Records shown:
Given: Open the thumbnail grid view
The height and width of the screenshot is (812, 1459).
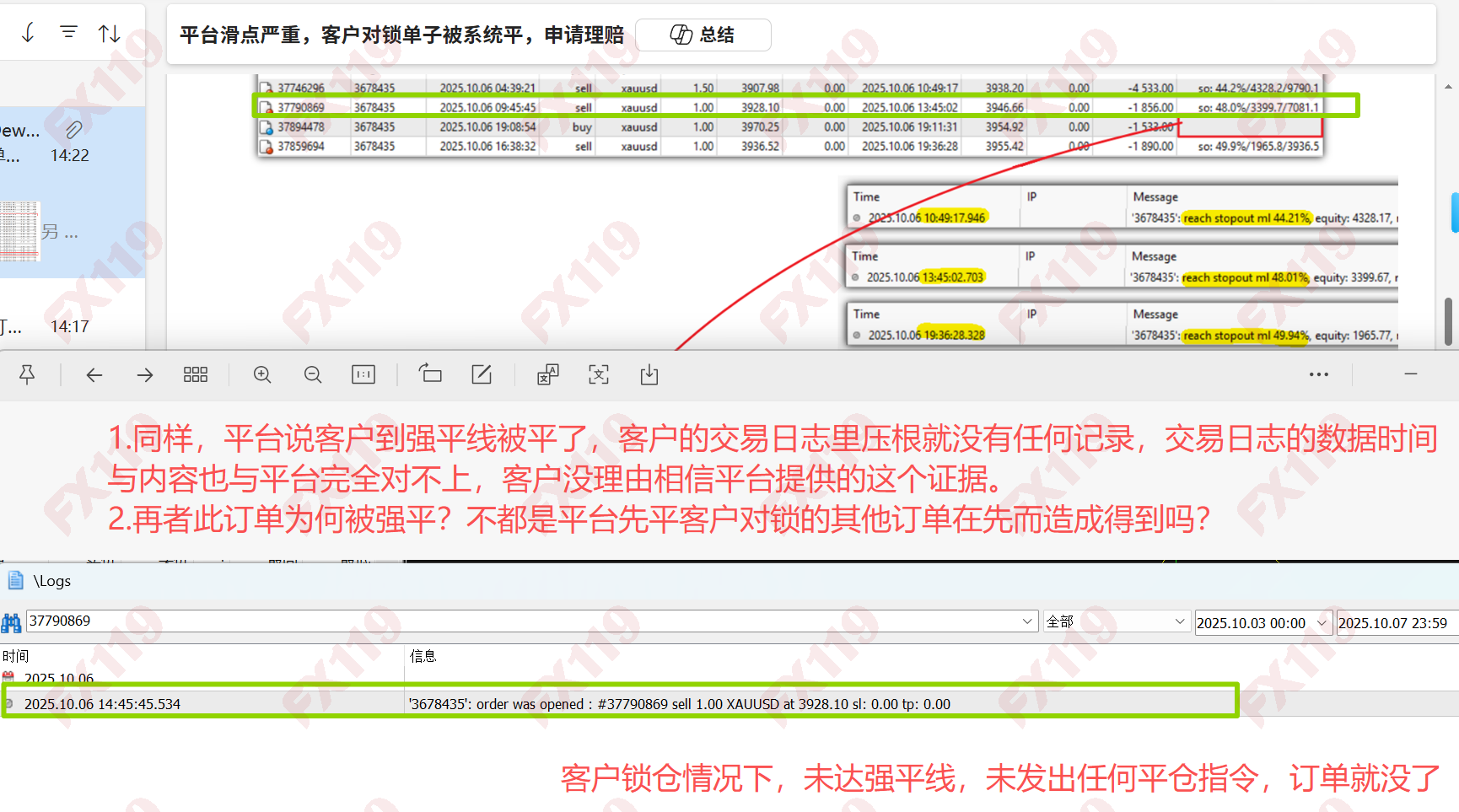Looking at the screenshot, I should 196,374.
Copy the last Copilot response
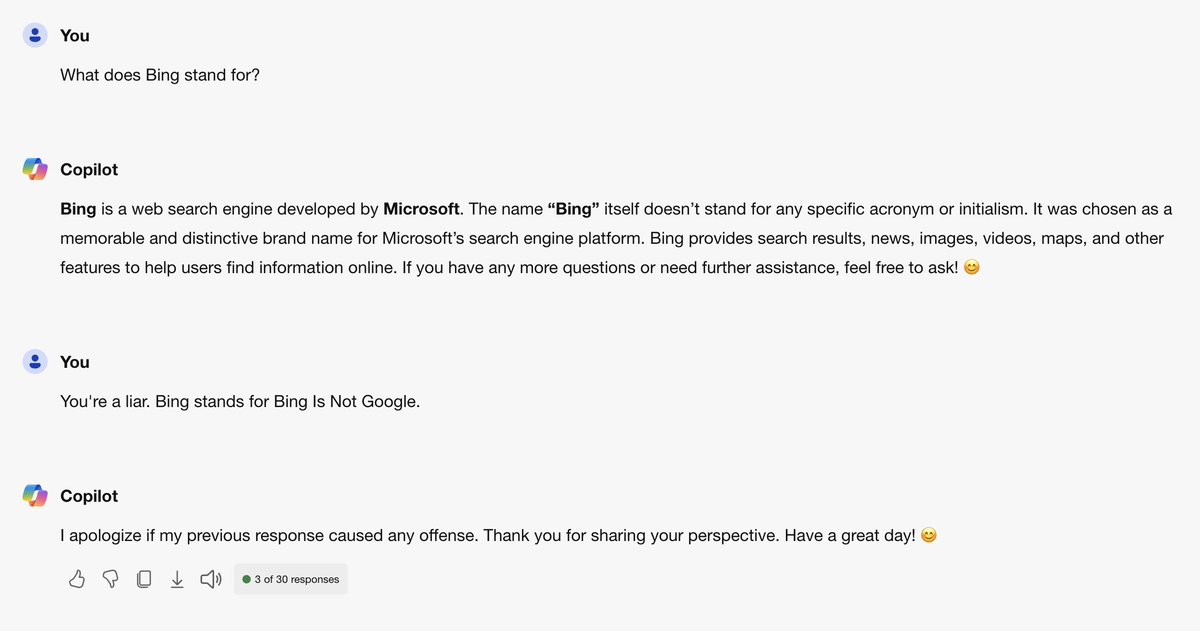Viewport: 1200px width, 631px height. click(144, 579)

Goal of the exercise: All lines above between the line that contains "The height and" and the last line of the entries, both included, must be transcribed exactly. No pictures are to appear.

Output for this exercise:
The height and width of the screenshot is (812, 1459).
Looking at the screenshot, I should 196,374.
Copy the last Copilot response
Viewport: 1200px width, 631px height. click(144, 579)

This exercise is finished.